Sunday, November 11, 2007

Hauerwas at the University of Minnesota

Last Thursday I walked across the Mississippi river to hear Stanley Hauerwas speak on the West Bank of the U of M campus. He was giving the 12th Annual Holmer Memorial Lecture, sponsored by the Maclaurin Institute (whose admirable mission is to "bring God into the marketplace of ideas" on the Minnesota campus). The event was a rare opportunity for those of us at this public university to hear from an honest-to-goodness Christian theologian and, appropriately, Hauerwas spoke about the role of theology in the modern university, the subject of his most recent book.

Since you can read a good summary of his remarks here, I won't try to recreate the lecture. I generally agree with his main point that we need to find a way to bring theology back into higher education. The university needs theology, and theology needs the university.

I had never heard Hauerwas speak before but I've read plenty of stories concerning his explosive and colorful personality. So I naturally went in with high expectations. Hauerwas, though, was surprisingly tame, using occasional profanity but never reaching a full boil. Despite this, he made a number of memorable comments, especially in the question-and-answer section. For instance, he said "I'm a theocrat but I'm also a pacifist. And I don't know how to rule the world nonviolently, but I'd like to have the chance." Also, "For a Christian college to offer the same education as a public school but say that they're educating the 'whole person', that's bullshit. That's not Christianity, that's just hand-holding." In response to a question about Bob Jones University, he said "Bob Jones, they're just dumb, it needs to be said. It's sort of a learned ignorance, but they know nothing about Christianity, that's their problem."

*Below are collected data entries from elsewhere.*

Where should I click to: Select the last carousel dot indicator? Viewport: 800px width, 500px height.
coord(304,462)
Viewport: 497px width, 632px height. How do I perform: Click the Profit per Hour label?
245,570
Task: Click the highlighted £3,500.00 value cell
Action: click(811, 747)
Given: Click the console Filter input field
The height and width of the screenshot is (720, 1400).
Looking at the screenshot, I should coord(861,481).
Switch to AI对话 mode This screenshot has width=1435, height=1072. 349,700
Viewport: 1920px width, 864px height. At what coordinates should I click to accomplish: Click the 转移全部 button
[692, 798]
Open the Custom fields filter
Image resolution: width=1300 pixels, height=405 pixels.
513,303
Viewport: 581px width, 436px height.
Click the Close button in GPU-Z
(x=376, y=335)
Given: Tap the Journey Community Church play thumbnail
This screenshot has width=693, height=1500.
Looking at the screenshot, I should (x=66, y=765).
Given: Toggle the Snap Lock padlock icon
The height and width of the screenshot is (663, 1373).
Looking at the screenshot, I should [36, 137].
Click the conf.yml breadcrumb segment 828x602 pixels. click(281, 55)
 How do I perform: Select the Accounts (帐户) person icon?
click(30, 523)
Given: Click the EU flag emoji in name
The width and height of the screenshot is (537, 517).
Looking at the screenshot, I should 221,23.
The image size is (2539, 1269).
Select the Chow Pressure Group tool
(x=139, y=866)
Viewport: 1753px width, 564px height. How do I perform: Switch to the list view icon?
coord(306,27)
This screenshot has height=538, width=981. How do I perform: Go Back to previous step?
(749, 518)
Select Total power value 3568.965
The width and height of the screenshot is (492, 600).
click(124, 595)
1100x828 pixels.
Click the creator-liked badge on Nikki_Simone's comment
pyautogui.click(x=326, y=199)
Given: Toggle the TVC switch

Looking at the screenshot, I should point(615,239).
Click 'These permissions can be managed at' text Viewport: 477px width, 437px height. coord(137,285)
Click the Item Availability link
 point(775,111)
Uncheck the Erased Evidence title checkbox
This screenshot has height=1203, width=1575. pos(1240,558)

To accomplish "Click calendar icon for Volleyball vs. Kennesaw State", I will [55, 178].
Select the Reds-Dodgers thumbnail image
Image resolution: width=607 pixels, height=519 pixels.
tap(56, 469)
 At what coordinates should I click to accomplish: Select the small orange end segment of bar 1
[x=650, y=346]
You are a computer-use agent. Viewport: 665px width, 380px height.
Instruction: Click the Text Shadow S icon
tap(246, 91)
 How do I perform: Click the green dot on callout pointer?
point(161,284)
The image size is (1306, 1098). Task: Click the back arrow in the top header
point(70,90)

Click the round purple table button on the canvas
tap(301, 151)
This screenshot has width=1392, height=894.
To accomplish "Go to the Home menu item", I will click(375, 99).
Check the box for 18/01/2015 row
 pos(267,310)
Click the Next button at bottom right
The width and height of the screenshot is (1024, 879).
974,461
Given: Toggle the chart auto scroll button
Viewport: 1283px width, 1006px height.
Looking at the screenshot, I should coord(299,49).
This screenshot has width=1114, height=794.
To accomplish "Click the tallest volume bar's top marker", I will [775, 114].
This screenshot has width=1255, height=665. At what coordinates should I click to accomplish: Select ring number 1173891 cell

I enjoyed the lecture but it raised a question that perhaps some of my readers can answer: why do academics in the humanities read their lectures straight off the page? I've always found this strange and somewhat annoying. In the sciences, we speak freely in our lectures, with nothing prepared except our visual aids or a few notes. Such talks are more natural and pleasant to hear than someone monotonously reading. Thankfully, Hauweras often departed from his prepared text, and it was in those moments when he was most genuine and interesting. I wished the entire lecture was that way. If scientists and preachers can speak in public with only notes, why can't English or theology professors? Why do we expect so little from them with regards to presentation style?

1 comment:

CPA said...

Maybe it's because in the humanities, the words themselves function like the equations do in science. The exact form of the words has to be right for the formulation to be right. Imagine listening to a mathematical lecture in which all the equations were not given fixed written form, but just approximated off the cuff. That is what an off the cuff humanities lecture might feel like, especially in topics like philosophy.

On the other hand, we might just be nervous and insecure. After all, most of the populace regards what we do as worthless anyway.